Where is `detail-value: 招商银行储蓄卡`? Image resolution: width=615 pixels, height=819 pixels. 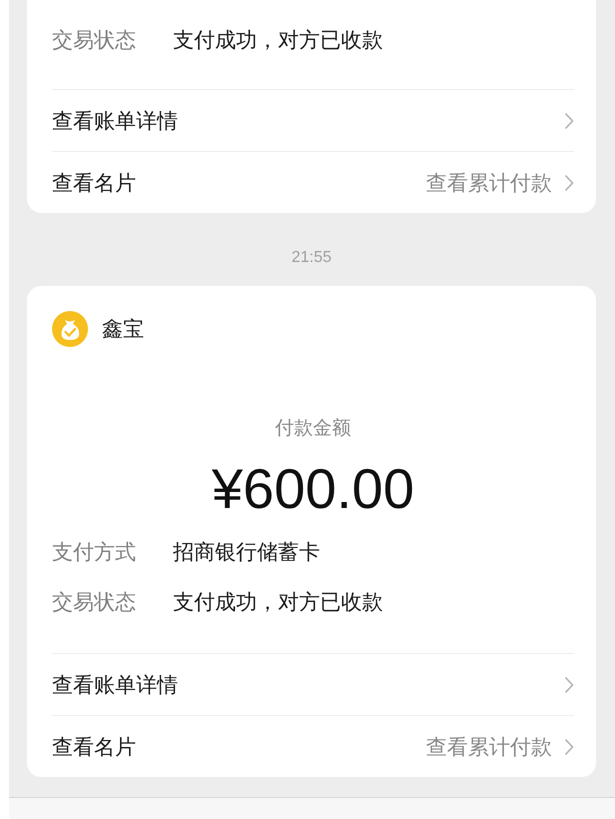 detail-value: 招商银行储蓄卡 is located at coordinates (246, 552).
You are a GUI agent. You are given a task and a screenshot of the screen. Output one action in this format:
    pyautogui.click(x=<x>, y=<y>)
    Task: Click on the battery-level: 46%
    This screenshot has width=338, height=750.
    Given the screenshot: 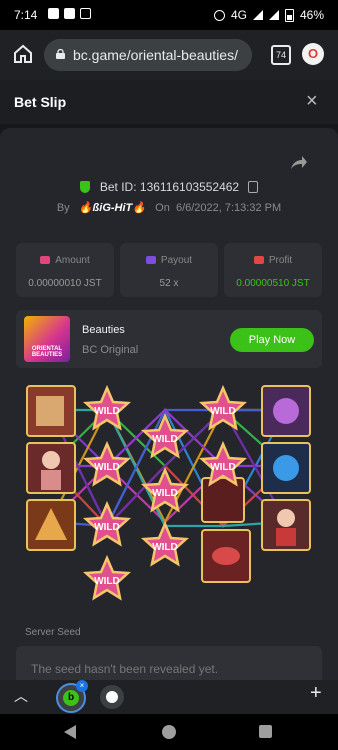 What is the action you would take?
    pyautogui.click(x=312, y=15)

===============

Exercise brief:
Copy out the part of the listing that starts with the line containing "You are a GUI" and runs through the line containing "This screenshot has", keeping each line the same and including both of those lines.

Response:
You are a GUI agent. You are given a task and a screenshot of the screen. Output one action in this format:
    pyautogui.click(x=<x>, y=<y>)
    Task: Click on the battery-level: 46%
    This screenshot has width=338, height=750.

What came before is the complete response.